Write the next part of the video game mailbag piece, picking up right after its last words, "I think."

____ Supplied passage

EA certainly hasn't been perfect this generation (they are the company that started to charge us for unlocking what used to be cheat codes), but they used to be far worse, and there are far worse things happening now.
(The real problem that EA needs to deal with immediately is Jeff Green and his mailbag.)
I was just wondering what degree would be required for a job position like Alison Haislip or Chris Hardwick? -- ballaohollic3
Web Soup host Chris Hardwick says:
I majored in Attack of the Show Studies with a minor in dick jokes. Other than that, this is the only other degree that your future colleagues would require:
In the past few years, the movie industry has seen a lot of movies based off of remakes of old movies, old T.V. shows, video games, and books, and it almost seems as if Hollywood is starting to run out of ideas for making original pictures. Do you see the video game industry falling victim to this trend or is it safe to say that there will always be new and original games for years to come? -- Armada88
With all of the major releases this holiday season being "2"s (Modern Warfare 2, Left 4 Dead 2, Assassin's Creed II, Uncharted 2) , do you think we'll see any new IPs (besides things like Brutal Legend and Borderlands) that could be as good as any of any of those games anytime soon, like starting around, Spring '10? -- Tjoeb123
These questions give me the perfect excuse to do one of my favorite time-wasting "research" projects at work: compile a release list for the next 3-to-6 months and daydream about how awesome each and every game is going to be until it's time to go home. The Bad News: we've got a lot more "2s" to go in 2010:
- Red Dead Redemption (sequel to Red Dead Revolver)
- Mass Effect 2
- Just Cause 2
- Army of Two: 40th Day
- Battlefield: Bad Company 2
- Mafia II
- BioShock 2
- Red Steel 2
- Lost Planet 2
- Dead Rising 2
- Supreme Commander 2
- Crysis 2
- Valkyria Chronicles 2
- Super Mario Galaxy 2
- Sin & Punishment 2
- Crackdown 2
- Starcraft II
Of course, this isn't really "bad" news (except maybe for Iron Man 2…), but as it stands now, next year doesn't appear to be very risky. Heavy Rain, Brink, Alan Wake, Epic Mickey, and The Last Guardian all have tremendous potential in that they already seem to be critical darlings, but Mickey might be the only one of that group with the potential to be picked up by a mass audience. But hey, at least we have three Call of Duty teams now. And, uh…that's…pretty…awesome. I think.

________
____ Material provided

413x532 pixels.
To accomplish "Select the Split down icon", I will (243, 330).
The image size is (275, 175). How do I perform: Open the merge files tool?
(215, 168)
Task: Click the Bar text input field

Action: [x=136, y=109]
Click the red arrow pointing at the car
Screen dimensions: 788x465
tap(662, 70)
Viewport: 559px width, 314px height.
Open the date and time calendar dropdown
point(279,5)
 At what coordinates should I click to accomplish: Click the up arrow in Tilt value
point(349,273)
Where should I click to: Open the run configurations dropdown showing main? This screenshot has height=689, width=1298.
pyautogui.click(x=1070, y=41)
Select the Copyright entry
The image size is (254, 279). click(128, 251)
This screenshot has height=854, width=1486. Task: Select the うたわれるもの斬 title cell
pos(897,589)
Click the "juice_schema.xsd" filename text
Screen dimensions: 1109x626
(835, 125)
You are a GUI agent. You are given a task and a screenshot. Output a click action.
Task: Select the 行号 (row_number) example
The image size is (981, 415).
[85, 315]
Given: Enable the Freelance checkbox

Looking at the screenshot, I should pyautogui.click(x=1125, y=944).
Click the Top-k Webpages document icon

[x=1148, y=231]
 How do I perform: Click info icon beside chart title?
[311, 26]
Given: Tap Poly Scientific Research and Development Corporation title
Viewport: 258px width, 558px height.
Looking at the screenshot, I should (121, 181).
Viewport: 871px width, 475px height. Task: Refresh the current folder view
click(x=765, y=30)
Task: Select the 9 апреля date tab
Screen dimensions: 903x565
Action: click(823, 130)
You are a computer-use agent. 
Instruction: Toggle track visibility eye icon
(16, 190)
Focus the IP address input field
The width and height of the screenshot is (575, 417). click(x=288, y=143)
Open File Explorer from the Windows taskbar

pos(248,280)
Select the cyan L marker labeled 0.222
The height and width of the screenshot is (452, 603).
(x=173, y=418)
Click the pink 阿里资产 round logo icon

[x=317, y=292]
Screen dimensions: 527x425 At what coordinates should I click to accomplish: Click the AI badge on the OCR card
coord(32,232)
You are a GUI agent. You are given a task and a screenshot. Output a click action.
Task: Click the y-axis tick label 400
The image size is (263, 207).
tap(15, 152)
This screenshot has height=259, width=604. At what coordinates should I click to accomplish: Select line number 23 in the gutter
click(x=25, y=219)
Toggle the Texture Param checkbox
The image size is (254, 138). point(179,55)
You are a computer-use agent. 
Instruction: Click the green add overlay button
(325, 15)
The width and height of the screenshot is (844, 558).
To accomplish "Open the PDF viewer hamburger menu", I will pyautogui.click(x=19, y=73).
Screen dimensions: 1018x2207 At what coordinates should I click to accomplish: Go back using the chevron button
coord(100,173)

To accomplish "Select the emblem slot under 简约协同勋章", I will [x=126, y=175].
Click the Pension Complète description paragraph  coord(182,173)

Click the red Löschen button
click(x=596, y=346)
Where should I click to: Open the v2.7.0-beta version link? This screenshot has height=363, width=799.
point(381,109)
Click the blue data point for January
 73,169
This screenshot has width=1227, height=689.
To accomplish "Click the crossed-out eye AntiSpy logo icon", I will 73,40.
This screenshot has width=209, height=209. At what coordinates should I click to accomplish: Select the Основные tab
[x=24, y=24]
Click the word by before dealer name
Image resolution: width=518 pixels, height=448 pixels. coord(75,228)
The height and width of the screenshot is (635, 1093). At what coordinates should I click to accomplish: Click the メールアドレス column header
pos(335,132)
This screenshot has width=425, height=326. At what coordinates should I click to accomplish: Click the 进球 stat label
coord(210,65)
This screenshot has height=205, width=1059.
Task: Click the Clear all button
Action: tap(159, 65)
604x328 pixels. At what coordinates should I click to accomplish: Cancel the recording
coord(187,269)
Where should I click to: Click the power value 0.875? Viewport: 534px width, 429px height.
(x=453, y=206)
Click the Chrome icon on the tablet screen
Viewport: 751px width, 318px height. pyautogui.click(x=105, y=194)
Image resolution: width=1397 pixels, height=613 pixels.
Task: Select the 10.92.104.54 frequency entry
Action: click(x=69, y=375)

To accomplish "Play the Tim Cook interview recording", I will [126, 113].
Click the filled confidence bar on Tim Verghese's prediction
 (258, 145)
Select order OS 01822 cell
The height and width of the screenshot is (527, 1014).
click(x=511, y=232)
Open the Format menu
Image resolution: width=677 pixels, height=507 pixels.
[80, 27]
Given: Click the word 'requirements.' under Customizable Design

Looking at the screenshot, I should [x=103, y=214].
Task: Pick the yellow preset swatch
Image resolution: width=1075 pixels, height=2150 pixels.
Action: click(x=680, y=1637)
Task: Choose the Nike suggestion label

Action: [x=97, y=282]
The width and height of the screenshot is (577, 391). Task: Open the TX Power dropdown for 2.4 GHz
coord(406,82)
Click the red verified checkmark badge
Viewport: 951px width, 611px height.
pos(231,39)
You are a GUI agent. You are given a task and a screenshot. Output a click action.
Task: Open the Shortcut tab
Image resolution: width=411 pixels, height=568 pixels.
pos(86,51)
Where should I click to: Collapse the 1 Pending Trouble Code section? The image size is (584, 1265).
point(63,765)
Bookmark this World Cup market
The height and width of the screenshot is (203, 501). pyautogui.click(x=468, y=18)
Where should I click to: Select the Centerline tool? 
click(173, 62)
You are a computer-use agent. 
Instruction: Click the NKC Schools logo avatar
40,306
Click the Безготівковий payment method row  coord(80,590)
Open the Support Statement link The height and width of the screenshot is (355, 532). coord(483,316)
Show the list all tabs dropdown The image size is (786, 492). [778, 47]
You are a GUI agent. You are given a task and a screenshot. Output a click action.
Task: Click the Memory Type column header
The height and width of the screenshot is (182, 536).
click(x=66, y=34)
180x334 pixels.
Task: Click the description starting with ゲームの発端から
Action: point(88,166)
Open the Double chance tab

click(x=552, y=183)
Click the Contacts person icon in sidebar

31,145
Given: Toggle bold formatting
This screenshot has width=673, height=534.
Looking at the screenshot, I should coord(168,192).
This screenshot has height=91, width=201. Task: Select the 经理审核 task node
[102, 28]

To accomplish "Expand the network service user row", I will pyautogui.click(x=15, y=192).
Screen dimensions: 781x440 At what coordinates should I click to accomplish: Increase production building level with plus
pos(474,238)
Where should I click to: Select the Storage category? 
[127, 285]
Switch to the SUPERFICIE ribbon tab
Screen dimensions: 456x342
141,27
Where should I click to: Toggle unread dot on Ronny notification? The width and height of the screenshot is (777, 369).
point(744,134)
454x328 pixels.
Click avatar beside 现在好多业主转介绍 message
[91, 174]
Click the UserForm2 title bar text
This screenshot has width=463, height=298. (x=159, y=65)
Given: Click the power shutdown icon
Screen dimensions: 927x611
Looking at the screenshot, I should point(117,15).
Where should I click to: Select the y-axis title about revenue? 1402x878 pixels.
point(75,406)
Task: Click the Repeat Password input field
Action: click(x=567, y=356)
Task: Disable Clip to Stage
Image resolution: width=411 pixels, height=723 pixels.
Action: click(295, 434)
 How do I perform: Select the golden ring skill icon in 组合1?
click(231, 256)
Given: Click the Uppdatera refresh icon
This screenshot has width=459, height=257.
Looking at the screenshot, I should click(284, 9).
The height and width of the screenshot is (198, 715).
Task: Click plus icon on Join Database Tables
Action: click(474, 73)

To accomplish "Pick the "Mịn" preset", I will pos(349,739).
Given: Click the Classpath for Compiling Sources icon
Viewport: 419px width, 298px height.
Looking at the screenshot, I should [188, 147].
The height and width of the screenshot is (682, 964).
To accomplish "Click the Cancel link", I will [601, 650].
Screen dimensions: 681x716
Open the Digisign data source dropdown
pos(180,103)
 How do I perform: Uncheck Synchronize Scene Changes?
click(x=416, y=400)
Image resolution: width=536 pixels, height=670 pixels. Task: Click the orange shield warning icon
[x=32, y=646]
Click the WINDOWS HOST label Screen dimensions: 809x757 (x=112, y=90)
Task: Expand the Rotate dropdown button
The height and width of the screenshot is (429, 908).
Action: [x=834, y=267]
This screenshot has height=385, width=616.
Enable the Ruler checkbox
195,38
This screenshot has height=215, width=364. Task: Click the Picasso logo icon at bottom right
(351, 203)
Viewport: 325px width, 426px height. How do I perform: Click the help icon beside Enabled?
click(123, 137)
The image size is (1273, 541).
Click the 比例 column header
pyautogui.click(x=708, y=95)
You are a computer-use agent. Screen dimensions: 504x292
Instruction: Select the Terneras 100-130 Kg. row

________

• [Answer area]:
F7 Letter of the Week
I am considering purchasing a new game council and I was wondering which system I should get? Which system will give me the best graphics? Also most importantly which council will continue to produce awesome games and will last longer? I don't want to wast my money by buying an x-box 360 only to find out that they are coming out with a better council in a year. -- Brian
As a product of the University of Wisconsin system, it saddens me to see this from a UW-Milwaukee address. The student console really needs to address the falling standards.
WEBMASTER HATES YOU
We are a small singing group (four people) from St. Petersburg, Russia. We often go on concert tours abroad and we would be happy to give concert at your venue, church or hall. Please, contact us if interested or able to help.
LYRA vocal ensemble
St. Petersburg, Russia
Due to the current economic climate in the United States, we at the Church of Comcast have been forced to cut back on our annual holiday services in an effort to save costs. This has left us in a bit of a lurch as far as entertainment options go, so we are definitely interested in "receiving concert" from LYRA.
Please send a recent demo tape and potential set list to the attention of Rev. Ryan Seacrest, and we shall proceed from there.